Input data |
- - - -

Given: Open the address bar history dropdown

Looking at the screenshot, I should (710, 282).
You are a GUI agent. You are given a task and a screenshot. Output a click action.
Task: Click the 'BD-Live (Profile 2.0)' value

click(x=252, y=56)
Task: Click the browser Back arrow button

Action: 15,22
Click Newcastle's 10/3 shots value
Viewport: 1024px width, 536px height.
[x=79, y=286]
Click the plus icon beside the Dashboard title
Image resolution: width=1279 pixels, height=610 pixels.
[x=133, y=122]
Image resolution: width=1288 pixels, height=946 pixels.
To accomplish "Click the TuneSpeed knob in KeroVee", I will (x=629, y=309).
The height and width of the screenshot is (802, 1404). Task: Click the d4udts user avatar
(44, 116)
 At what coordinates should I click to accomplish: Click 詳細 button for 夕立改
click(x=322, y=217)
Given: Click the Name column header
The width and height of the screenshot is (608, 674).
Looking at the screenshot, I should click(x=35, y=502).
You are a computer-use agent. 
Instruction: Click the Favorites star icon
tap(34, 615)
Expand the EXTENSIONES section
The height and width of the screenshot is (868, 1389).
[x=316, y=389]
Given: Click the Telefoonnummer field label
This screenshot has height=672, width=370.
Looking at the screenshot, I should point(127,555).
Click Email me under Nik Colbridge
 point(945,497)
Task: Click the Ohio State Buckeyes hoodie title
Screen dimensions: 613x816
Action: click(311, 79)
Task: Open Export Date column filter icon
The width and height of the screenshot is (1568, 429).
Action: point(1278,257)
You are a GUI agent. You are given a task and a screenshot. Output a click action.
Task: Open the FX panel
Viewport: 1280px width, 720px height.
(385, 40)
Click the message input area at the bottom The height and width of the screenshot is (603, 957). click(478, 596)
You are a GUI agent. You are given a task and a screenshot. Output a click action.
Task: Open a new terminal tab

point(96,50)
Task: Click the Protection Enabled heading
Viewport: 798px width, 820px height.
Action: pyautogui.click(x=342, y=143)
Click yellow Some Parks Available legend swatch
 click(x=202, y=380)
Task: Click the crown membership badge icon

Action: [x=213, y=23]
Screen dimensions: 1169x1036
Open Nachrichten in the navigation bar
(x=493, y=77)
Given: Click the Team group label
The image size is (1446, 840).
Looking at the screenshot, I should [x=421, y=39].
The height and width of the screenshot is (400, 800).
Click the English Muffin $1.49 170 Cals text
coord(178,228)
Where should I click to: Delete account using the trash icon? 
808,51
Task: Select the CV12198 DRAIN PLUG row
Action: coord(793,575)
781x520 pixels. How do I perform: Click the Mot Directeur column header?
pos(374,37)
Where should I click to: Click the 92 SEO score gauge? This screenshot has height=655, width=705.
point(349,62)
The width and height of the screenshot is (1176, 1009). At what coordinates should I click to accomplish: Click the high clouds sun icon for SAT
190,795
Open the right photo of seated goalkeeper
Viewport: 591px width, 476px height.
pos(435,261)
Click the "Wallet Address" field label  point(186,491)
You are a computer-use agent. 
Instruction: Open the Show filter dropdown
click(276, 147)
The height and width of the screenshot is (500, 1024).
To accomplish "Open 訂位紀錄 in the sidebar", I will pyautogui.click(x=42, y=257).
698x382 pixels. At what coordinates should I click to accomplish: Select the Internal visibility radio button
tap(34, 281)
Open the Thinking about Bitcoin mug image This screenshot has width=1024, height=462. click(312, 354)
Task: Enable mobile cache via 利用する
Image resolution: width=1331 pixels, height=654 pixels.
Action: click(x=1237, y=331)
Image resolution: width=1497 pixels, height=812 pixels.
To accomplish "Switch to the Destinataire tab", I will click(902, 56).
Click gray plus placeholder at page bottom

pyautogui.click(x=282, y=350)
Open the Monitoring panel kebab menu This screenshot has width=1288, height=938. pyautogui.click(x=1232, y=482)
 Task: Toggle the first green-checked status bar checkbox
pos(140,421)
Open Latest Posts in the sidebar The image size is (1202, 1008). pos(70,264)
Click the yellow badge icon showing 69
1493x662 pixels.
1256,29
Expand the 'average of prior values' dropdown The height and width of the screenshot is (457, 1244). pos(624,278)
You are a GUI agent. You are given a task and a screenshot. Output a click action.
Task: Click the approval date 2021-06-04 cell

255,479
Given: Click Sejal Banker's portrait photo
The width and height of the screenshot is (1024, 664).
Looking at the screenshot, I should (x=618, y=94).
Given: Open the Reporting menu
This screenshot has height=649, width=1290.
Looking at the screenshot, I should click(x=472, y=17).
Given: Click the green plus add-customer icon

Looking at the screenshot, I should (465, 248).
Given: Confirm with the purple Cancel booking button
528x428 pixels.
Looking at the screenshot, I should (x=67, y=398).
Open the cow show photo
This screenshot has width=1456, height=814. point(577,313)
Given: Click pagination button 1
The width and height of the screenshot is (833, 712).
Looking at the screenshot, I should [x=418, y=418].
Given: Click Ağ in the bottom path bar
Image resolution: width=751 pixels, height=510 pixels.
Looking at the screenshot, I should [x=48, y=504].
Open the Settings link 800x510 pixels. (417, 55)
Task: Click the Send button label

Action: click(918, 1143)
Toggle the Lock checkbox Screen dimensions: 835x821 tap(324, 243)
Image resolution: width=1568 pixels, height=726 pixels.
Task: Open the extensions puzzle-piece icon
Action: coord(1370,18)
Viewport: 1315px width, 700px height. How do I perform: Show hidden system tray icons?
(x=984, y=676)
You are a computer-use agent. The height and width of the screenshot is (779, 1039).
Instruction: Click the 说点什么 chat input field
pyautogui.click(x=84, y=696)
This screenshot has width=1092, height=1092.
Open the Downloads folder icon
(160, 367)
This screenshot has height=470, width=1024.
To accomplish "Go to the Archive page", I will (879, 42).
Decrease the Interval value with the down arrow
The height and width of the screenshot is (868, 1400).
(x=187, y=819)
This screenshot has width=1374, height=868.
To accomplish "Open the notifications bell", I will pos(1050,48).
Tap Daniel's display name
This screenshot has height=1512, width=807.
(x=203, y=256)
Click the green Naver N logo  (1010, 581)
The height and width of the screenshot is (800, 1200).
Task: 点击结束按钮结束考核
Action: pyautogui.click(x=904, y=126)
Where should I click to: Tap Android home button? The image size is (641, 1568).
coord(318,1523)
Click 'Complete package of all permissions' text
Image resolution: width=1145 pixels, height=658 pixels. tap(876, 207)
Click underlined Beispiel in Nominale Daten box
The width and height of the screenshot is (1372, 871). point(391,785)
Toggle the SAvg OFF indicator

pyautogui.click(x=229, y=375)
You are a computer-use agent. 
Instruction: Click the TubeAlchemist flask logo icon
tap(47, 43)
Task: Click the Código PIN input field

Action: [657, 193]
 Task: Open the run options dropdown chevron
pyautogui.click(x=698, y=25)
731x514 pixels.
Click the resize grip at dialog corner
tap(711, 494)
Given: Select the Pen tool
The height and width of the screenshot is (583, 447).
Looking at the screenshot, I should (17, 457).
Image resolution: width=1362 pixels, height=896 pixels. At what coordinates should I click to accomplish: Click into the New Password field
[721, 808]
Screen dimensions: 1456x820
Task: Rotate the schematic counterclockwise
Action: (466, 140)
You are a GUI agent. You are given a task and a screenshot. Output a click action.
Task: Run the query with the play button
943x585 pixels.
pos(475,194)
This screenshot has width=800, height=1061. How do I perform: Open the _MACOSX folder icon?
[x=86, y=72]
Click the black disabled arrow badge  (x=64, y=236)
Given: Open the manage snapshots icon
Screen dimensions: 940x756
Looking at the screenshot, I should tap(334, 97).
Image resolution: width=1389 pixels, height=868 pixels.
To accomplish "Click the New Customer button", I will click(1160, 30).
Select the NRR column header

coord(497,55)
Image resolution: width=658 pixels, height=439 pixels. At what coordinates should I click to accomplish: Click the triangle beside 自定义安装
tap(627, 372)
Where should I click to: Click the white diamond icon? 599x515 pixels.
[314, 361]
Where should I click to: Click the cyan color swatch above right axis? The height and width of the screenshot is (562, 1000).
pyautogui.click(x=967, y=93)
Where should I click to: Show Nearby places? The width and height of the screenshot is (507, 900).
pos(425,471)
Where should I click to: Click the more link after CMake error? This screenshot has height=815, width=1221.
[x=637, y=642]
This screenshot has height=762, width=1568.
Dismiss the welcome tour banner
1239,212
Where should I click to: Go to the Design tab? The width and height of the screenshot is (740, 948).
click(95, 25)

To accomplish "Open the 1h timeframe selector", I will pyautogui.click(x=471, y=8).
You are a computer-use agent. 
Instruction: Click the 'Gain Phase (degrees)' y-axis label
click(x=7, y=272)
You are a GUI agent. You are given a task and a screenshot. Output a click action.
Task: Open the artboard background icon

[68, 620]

- - - -

Your objective |
Look over the entries for "menu", then copy every line that includes that string.

The completed task |
Open the Monitoring panel kebab menu This screenshot has width=1288, height=938. pyautogui.click(x=1232, y=482)
Given: Open the Reporting menu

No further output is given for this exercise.